Monday, October 24, 2016
Album Review: Theocracy - Ghost Ship
"Ghost Ship" is a more focused, more streamlined effort than the previous outing. Only one track here extends beyond seven minutes, which is a decision that hones the material down to a sharper point. Leading into the ten minute closer, we get nine tracks of deep, heavy, melodic power metal that recalls the best of what Theocracy can do. Matt Smith has shown that in addition to his powerful voice, he can write some immensely sticky melodies, and he provides plenty of those through these tracks.
When you hear melodic metal that's as heavy as parts of this album can be, you don't expect to get soaring melodies over the top, but that mixtures of mdoern heaviness and traditional melody is what makes Theocracy potentially special. They mastered the form on their defining "Laying The Demon To Rest", and while they haven't reached that height again, they come fairly close on several occasions. It's hard to hear the hook of "Wishing Well" and not find yourself starting to nod your head along with it. It has that catchy quality to it that digs in to the point you're starting to sing along by the end of the track.
But then we get a track like "The Wonder Of It All", which confuses me. It has some of the heaviest instrumental parts on the entire album, but the chorus is such a light, fluffy wash of vocals that it sounds incompatible. It's pretty, and melodic, but it lacks any sort of hook. It's just.... nice, which isn't enough.
That's the only track that disappoints, though. The rest of the album hits on all the right notes, and delivers what I want to hear from a Theocracy album. There aren't any moments that match the most inspired from "Mirror Of Souls", but there's a decided lack of the more wandering approach "As The World Bleeds" featured, which is what soured me on that record. The increased focus here pays off, as these songs are more narrowly aimed at hitting hard.
Power metal has been in a state of decline for a while now, and a big reason for that is the staleness that can come from following the same blueprint for too long. Theocracy plays by the rules they have already established, but they have enough different about their sound that it still sounds fresh among the flurry of bands that play what we've already heard hundreds of times before. You know a Theocracy song when you hear it, which one of the keys for any band.

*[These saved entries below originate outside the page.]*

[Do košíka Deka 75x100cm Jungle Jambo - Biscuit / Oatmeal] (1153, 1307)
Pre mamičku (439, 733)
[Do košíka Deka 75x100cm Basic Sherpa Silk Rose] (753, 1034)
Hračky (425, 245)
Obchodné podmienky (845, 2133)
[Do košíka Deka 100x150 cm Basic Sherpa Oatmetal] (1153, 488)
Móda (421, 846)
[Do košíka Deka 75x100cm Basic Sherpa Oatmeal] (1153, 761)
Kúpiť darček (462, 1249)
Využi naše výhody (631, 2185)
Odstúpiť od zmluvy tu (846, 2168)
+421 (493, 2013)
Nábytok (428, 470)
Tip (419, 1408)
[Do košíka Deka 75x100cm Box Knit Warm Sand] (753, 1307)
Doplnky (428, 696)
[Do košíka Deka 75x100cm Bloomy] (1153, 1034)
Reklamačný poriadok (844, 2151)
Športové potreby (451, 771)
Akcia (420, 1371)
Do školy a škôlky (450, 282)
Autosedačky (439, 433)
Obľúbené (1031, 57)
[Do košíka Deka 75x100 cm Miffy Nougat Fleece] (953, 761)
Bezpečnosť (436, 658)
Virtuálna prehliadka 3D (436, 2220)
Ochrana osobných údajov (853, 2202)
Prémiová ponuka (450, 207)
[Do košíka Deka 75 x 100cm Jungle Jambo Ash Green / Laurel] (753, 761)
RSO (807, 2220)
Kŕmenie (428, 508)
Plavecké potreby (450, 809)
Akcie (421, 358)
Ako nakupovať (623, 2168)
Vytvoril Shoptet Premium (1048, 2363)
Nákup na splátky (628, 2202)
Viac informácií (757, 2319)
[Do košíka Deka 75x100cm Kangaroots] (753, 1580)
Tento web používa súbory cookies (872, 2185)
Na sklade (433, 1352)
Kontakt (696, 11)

So what do I think about "Ghost Ship"? Listening to this album, I feel like Theocracy has taken the right lessons from the last album cycle, and has found the formula that suits them. Most bands only get to make one masterpiece, and they have already done that, so I was never expecting them to match "Mirror Of Souls". "Ghost Ship" is its own album, it's a step up from the previous effort, and it's a heck of a good modern power metal album. There aren't many bands in power metal with more potential than Theocracy, and "Ghost Ship" proves why enough times for it to be a clear winner.